Record excerpts
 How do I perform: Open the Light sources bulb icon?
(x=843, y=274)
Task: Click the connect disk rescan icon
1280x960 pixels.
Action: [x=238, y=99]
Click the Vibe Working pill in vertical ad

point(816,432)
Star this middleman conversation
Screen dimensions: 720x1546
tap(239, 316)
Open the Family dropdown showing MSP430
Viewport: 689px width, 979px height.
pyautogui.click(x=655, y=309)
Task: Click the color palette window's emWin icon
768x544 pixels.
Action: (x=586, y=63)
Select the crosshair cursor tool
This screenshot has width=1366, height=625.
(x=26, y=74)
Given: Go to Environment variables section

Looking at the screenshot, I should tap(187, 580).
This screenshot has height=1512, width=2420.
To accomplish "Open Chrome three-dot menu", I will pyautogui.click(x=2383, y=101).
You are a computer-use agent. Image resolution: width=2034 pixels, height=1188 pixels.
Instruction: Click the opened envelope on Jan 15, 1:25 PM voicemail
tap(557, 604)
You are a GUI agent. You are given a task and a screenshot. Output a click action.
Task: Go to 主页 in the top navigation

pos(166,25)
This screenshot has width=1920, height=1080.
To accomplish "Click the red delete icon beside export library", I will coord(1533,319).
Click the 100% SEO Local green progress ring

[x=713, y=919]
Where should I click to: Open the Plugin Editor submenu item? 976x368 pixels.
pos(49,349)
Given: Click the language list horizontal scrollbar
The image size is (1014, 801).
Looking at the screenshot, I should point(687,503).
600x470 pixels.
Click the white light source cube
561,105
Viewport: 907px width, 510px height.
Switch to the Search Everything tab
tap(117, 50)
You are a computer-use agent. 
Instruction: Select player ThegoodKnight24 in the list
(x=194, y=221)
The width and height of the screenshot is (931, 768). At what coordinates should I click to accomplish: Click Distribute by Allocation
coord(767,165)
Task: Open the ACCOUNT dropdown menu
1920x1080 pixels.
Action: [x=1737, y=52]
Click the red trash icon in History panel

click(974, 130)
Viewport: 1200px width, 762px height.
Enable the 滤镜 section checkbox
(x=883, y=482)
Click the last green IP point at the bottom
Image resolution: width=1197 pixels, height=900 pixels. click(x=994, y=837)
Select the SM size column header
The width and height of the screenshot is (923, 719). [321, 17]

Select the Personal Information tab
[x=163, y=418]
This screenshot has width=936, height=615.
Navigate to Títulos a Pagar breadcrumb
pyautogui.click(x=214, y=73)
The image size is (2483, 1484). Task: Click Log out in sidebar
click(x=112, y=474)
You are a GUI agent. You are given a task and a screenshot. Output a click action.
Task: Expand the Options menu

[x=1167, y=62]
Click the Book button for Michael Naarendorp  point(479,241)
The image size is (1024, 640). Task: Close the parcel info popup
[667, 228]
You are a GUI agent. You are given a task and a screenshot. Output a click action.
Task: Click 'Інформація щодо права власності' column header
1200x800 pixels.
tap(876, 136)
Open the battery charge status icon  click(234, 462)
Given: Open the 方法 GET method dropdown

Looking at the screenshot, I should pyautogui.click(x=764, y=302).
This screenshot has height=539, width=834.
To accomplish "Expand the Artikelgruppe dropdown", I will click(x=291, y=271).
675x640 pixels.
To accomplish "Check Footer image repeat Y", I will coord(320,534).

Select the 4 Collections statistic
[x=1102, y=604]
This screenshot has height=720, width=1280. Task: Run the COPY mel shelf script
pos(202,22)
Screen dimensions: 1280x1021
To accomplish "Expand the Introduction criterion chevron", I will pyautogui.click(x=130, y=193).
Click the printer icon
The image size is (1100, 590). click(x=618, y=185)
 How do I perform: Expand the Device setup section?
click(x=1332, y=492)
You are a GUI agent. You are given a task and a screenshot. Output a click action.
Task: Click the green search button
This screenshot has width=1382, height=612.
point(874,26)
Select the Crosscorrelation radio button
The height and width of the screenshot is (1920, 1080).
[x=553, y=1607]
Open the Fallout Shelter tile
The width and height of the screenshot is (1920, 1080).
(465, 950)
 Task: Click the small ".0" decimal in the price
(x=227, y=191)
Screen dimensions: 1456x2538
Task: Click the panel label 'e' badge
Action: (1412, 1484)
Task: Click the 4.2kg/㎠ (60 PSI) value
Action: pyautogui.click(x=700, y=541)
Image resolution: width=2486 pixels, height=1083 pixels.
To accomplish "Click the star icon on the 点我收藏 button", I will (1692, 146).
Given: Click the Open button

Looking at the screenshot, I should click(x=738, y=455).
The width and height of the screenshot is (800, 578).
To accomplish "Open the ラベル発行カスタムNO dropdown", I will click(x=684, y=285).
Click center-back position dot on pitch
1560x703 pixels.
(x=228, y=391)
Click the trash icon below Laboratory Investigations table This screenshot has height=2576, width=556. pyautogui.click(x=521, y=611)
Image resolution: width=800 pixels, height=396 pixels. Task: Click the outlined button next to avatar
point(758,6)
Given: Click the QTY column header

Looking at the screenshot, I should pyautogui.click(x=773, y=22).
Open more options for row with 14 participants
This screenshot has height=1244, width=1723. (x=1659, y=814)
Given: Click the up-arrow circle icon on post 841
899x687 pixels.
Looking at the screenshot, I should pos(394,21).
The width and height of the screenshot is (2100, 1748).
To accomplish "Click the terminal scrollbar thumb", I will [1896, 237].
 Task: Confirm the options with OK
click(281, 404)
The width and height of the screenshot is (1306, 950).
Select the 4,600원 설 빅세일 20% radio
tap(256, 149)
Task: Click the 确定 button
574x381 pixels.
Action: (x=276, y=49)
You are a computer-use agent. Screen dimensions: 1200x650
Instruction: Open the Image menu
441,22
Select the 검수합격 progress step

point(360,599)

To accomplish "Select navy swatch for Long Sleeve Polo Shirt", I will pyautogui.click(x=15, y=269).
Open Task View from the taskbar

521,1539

Short exercise
Rewrite the entries above as a numbered list, leaving out the blank lines.

Output below
1.  How do I perform: Open the Light sources bulb icon?
2. (x=843, y=274)
3. Task: Click the connect disk rescan icon
4. 1280x960 pixels.
5. Action: [x=238, y=99]
6. Click the Vibe Working pill in vertical ad
7. point(816,432)
8. Star this middleman conversation
9. Screen dimensions: 720x1546
10. tap(239, 316)
11. Open the Family dropdown showing MSP430
12. Viewport: 689px width, 979px height.
13. pyautogui.click(x=655, y=309)
14. Task: Click the color palette window's emWin icon
15. 768x544 pixels.
16. Action: (x=586, y=63)
17. Select the crosshair cursor tool
18. This screenshot has width=1366, height=625.
19. (x=26, y=74)
20. Given: Go to Environment variables section
21. Looking at the screenshot, I should tap(187, 580).
22. This screenshot has height=1512, width=2420.
23. To accomplish "Open Chrome three-dot menu", I will pyautogui.click(x=2383, y=101).
24. You are a computer-use agent. Image resolution: width=2034 pixels, height=1188 pixels.
25. Instruction: Click the opened envelope on Jan 15, 1:25 PM voicemail
26. tap(557, 604)
27. You are a GUI agent. You are given a task and a screenshot. Output a click action.
28. Task: Go to 主页 in the top navigation
29. pos(166,25)
30. This screenshot has width=1920, height=1080.
31. To accomplish "Click the red delete icon beside export library", I will coord(1533,319).
32. Click the 100% SEO Local green progress ring
33. [x=713, y=919]
34. Where should I click to: Open the Plugin Editor submenu item? 976x368 pixels.
35. pos(49,349)
36. Given: Click the language list horizontal scrollbar
37. The image size is (1014, 801).
38. Looking at the screenshot, I should point(687,503).
39. 600x470 pixels.
40. Click the white light source cube
41. 561,105
42. Viewport: 907px width, 510px height.
43. Switch to the Search Everything tab
44. tap(117, 50)
45. You are a computer-use agent. 
46. Instruction: Select player ThegoodKnight24 in the list
47. (x=194, y=221)
48. The width and height of the screenshot is (931, 768). At what coordinates should I click to accomplish: Click Distribute by Allocation
49. coord(767,165)
50. Task: Open the ACCOUNT dropdown menu
51. 1920x1080 pixels.
52. Action: [x=1737, y=52]
53. Click the red trash icon in History panel
54. click(974, 130)
55. Viewport: 1200px width, 762px height.
56. Enable the 滤镜 section checkbox
57. (x=883, y=482)
58. Click the last green IP point at the bottom
59. Image resolution: width=1197 pixels, height=900 pixels. click(x=994, y=837)
60. Select the SM size column header
61. The width and height of the screenshot is (923, 719). [321, 17]
62. Select the Personal Information tab
63. [x=163, y=418]
64. This screenshot has width=936, height=615.
65. Navigate to Títulos a Pagar breadcrumb
66. pyautogui.click(x=214, y=73)
67. The image size is (2483, 1484). Task: Click Log out in sidebar
68. click(x=112, y=474)
69. You are a GUI agent. You are given a task and a screenshot. Output a click action.
70. Task: Expand the Options menu
71. [x=1167, y=62]
72. Click the Book button for Michael Naarendorp  point(479,241)
73. The image size is (1024, 640). Task: Close the parcel info popup
74. [667, 228]
75. You are a GUI agent. You are given a task and a screenshot. Output a click action.
76. Task: Click 'Інформація щодо права власності' column header
77. 1200x800 pixels.
78. tap(876, 136)
79. Open the battery charge status icon  click(234, 462)
80. Given: Open the 方法 GET method dropdown
81. Looking at the screenshot, I should pyautogui.click(x=764, y=302).
82. This screenshot has height=539, width=834.
83. To accomplish "Expand the Artikelgruppe dropdown", I will click(x=291, y=271).
84. 675x640 pixels.
85. To accomplish "Check Footer image repeat Y", I will coord(320,534).
86. Select the 4 Collections statistic
87. [x=1102, y=604]
88. This screenshot has height=720, width=1280. Task: Run the COPY mel shelf script
89. pos(202,22)
90. Screen dimensions: 1280x1021
91. To accomplish "Expand the Introduction criterion chevron", I will pyautogui.click(x=130, y=193).
92. Click the printer icon
93. The image size is (1100, 590). click(x=618, y=185)
94.  How do I perform: Expand the Device setup section?
95. click(x=1332, y=492)
96. You are a GUI agent. You are given a task and a screenshot. Output a click action.
97. Task: Click the green search button
98. This screenshot has width=1382, height=612.
99. point(874,26)
100. Select the Crosscorrelation radio button
101. The height and width of the screenshot is (1920, 1080).
102. [x=553, y=1607]
103. Open the Fallout Shelter tile
104. The width and height of the screenshot is (1920, 1080).
105. (465, 950)
106.  Task: Click the small ".0" decimal in the price
107. (x=227, y=191)
108. Screen dimensions: 1456x2538
109. Task: Click the panel label 'e' badge
110. Action: (1412, 1484)
111. Task: Click the 4.2kg/㎠ (60 PSI) value
112. Action: pyautogui.click(x=700, y=541)
113. Image resolution: width=2486 pixels, height=1083 pixels.
114. To accomplish "Click the star icon on the 点我收藏 button", I will (1692, 146).
115. Given: Click the Open button
116. Looking at the screenshot, I should click(x=738, y=455).
117. The width and height of the screenshot is (800, 578).
118. To accomplish "Open the ラベル発行カスタムNO dropdown", I will click(x=684, y=285).
119. Click center-back position dot on pitch
120. 1560x703 pixels.
121. (x=228, y=391)
122. Click the trash icon below Laboratory Investigations table This screenshot has height=2576, width=556. pyautogui.click(x=521, y=611)
123. Image resolution: width=800 pixels, height=396 pixels. Task: Click the outlined button next to avatar
124. point(758,6)
125. Given: Click the QTY column header
126. Looking at the screenshot, I should pyautogui.click(x=773, y=22).
127. Open more options for row with 14 participants
128. This screenshot has height=1244, width=1723. (x=1659, y=814)
129. Given: Click the up-arrow circle icon on post 841
130. 899x687 pixels.
131. Looking at the screenshot, I should pos(394,21).
132. The width and height of the screenshot is (2100, 1748).
133. To accomplish "Click the terminal scrollbar thumb", I will [1896, 237].
134.  Task: Confirm the options with OK
135. click(281, 404)
136. The width and height of the screenshot is (1306, 950).
137. Select the 4,600원 설 빅세일 20% radio
138. tap(256, 149)
139. Task: Click the 确定 button
140. 574x381 pixels.
141. Action: (x=276, y=49)
142. You are a computer-use agent. Screen dimensions: 1200x650
143. Instruction: Open the Image menu
144. 441,22
145. Select the 검수합격 progress step
146. point(360,599)
147. To accomplish "Select navy swatch for Long Sleeve Polo Shirt", I will pyautogui.click(x=15, y=269).
148. Open Task View from the taskbar
149. 521,1539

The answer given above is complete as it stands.